Spelljammer: Pirates of Realmspace

Spelljammer: Pirates of Realmspace

Cover art by Erik Olson
Developer(s) Cybertech
Publisher(s) Strategic Simulations
Designer(s) Al Escudero
Series Gold Box
Engine in-house
Platform(s) MS-DOS
Release date(s)
Genre(s) Role-playing video game, Strategy, Adventure, Tactical RPG
Mode(s) Single-player

Spelljammer: the Pirates of Realmspace is a video game for MS-DOS released by Strategic Simulations in 1992. It is a Dungeons & Dragons PC video game using the Advanced Dungeons & Dragons, Second Edition, Spelljammer rules. Spelljammer was programmed and designed by Cybertech Systems.[1]

Plot

In the Spelljammer game the player captains a ship and crew. The player can ship goods from planet to planet for a fee, take on simple missions including, delivering people and goods, destroying pirates, and guarding the space lanes. As the player completes missions his character gains reputation points, eventually gaining enough points to be asked to help rid Realmspace of a terrible danger. This mission led to the simple plot in the game.

Concept

Spelljammers are magic ships that fly through "wildspace" to various planets. All the planets and wildspace for a system are contained in a Crystal Sphere. Outside the Crystal Sphere is the Phlogiston, also known as the "flow". Holes in the Crystal Sphere allow the flow to shine through, appearing as stars on planets. Spelljamming ships cannot enter the Phlogiston.

Game mechanics

The game starts the player with a 5th level character. The available classes are: Clerics, Fighters, Paladins, Rangers, Mages, and Thieves. There are three main parts to the game: docked at a planet, in space travel and ship-to-ship combat, and on-board personal combat. When at a planet, various text menus allowed the player to buy and sell cargo, repair and upgrade their ship, buy and sell character equipment, and seek missions. A rudimentary trade system allowed players to make money shipping goods from planet to planet, and some key planets had more options for ship repairs and equipment.
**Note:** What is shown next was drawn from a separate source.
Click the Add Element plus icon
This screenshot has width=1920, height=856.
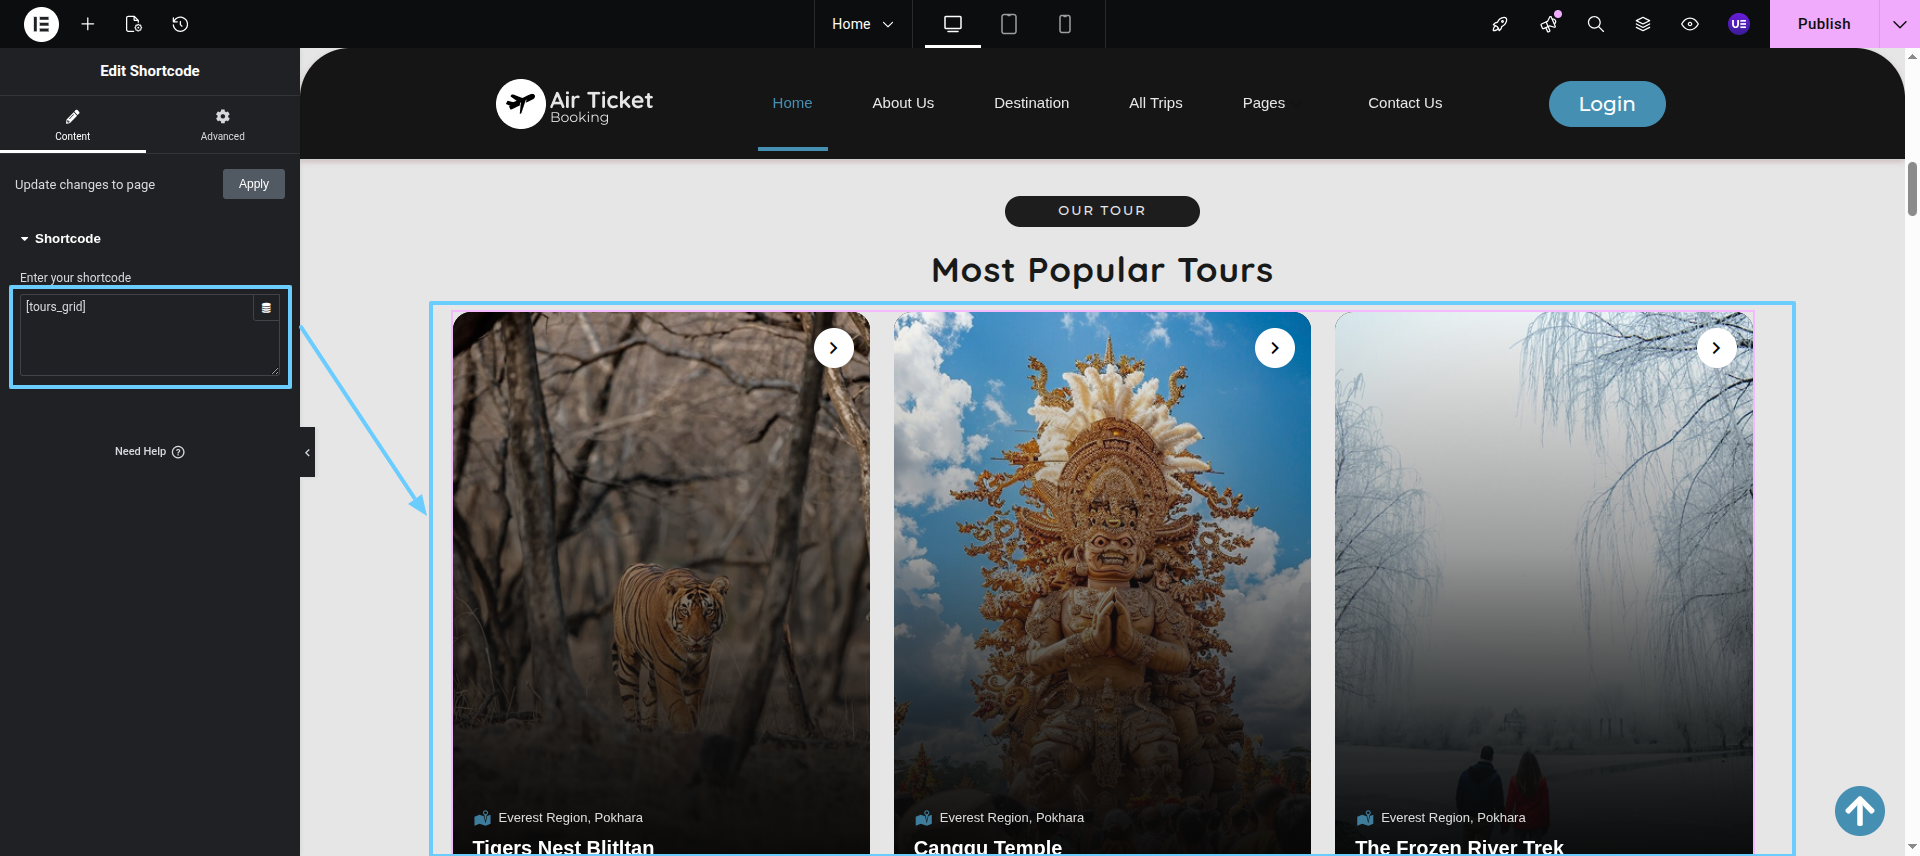88,24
In space, the player can travel from planet to planet, or simply point the ship in any direction and go. Real-time ship-to-ship combat using ballistae and catapults takes place in a simple 3D view. The player can steer his ship to aim the weapons at his enemy, and to try to avoid enemy missiles. The occasional meteor storm is a minor hazard while spelljamming.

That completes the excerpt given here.